One day she goes to Fortnum and Mason in Piccadilly. Her
gaze, its focus momentarily scrambled by dreamy thoughts of all that's
happened since the war, falls on a young child, a boy in a red-and-white
checked T-shirt, playing with the remains of a cake on his plate. His mother
scolds him, somewhat harshly. Helen (that's the name I've given her) is
transfixed by the boy. I know that face, she says to herself, and looking
up at a man who has just walked up to the table, she finds herself looking
at Jack. 'Oh, my God,' she says, and faints.
*
''Hello, Mum.'
'Peter. Where are you?'
Like squadron leader Peter Carter in A
Matter of Life and Death. Almost as handsome as David Niven, but now
he has an American accent. Did I ever tell him that's where we got his
name from?
'Mum? Can you hear me?'
'Yes, love. Where are you?'
'I'm here, in London.'
'Oh, wonderful, can you come ...'
'I'm only here on business. I want you to
come and meet me in town. I'll order a taxi. O.K.?'
I struggle a bit nowadays getting around,
but I'll be fine. So kind of him to get me a taxi. All that way.

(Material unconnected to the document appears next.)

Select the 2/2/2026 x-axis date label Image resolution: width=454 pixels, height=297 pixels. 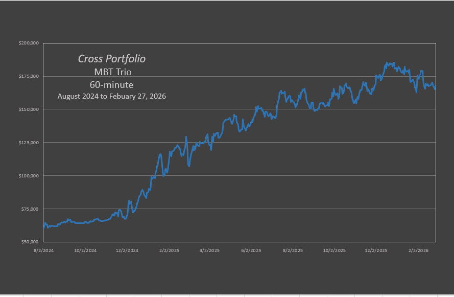pyautogui.click(x=418, y=251)
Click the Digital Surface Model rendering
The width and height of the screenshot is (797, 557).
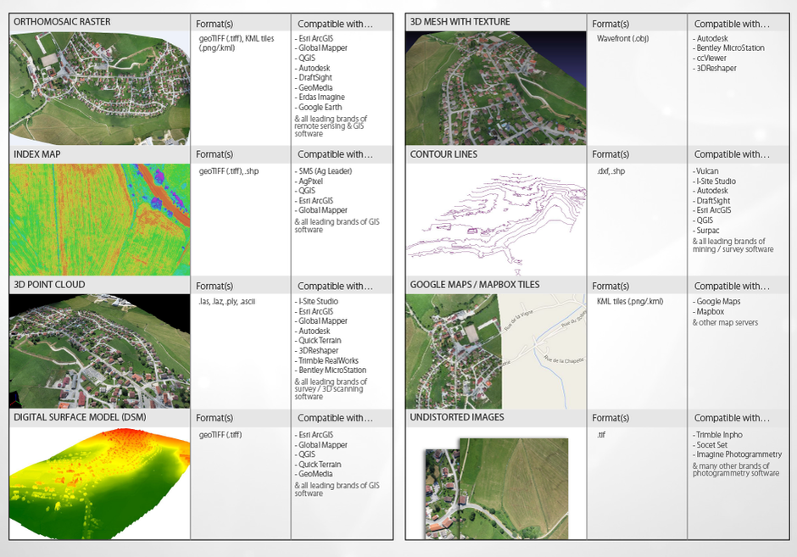[x=100, y=482]
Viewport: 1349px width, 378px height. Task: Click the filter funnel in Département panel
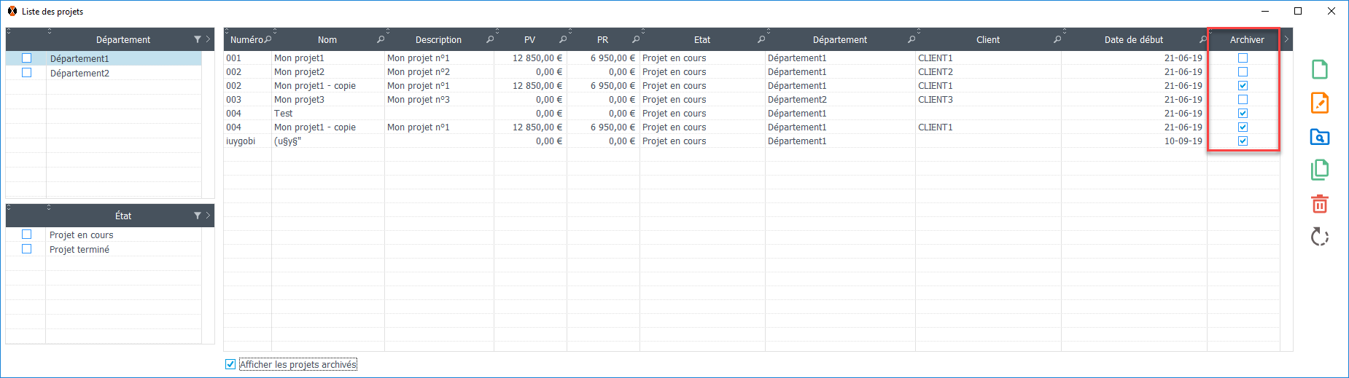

George has been gone ten years now. Peter
never fails to visit me once a year, sometimes more. Martin -- he's the
younger by three years -- doesn't come over so often. I think I'm repeating
myself now. I'll have to go back and check that. I often wondered
about having children. I was afraid. But every time I see Peter or Martin,
it's like George is still here, forever.
*
Helen wakes up on a chaise longue. The room is plush with purplish velvet
chairs. A woman's hand is feeling her forehead.
'Where am I?' she asks.
'In the manager's office.'
'I can't believe it. Jack?'
'Yes, it is me.'
She tries to ask something else.
'I know what you're going to ask. I'm sorry.'
'After all this time.'
'That woman and the boy, are they your wife and
son?'
Jack gives out a short laugh.
'She's a friend; she had to go. My wife died, some
time ago now, but I have a son. But what about you?'
With his help, she lifts herself up, and looks
at his face, the
horizontal becoming a pleasing vertical, the dream perspective
disappearing.
It really is him.
'Well, I've got a husband and a son too, now.'
She says it as if she is not quite convinced by how it sounds.
'That's great!'
'I didn't say a good husband.'
His face falls immediately, worried.
'I'm joking, Jack. He is good. And Ben, he
loves Ben.'
'Not like the Helen I know.'
She laughs and he recognizes that broad husky
New York tickling at the back of the throat.
'Listen, I've got an idea. Let's go for a
walk in the park.'
*
I get to the Ritz in no time, it seems. I say my name to the doorman
just outside, and he smiles knowingly. Just as I am about to go in, I see
a middle-aged couple walking, together. They aren't touching, but seem
locked together by a sense of purpose.
Then someone escorts me to the restaurant.
Peter stands up from the table the minute
I come in.
He looks good, slightly plumper than usual.
'Mother!'
'Peter, how are you?'
'I'm good.'
Now, really, what kind of English is
that?
'Sorry it's so rushed. I'm only in London
for one day. I've got to get the evening flight back.'
'Well, I'm just glad you've found the time.'
'I've actually done the main business. I didn't
think I'd be free at all. That's why I didn't tell you I was coming over.'
'Have you seen Martin? Is he O.K.?'
'He's good. I saw him just last week.'
'Well, that's a relief.'
'You worry about him too much. He is nearly
thirty-five.'
*
Helen and Jack walk slowly around the park.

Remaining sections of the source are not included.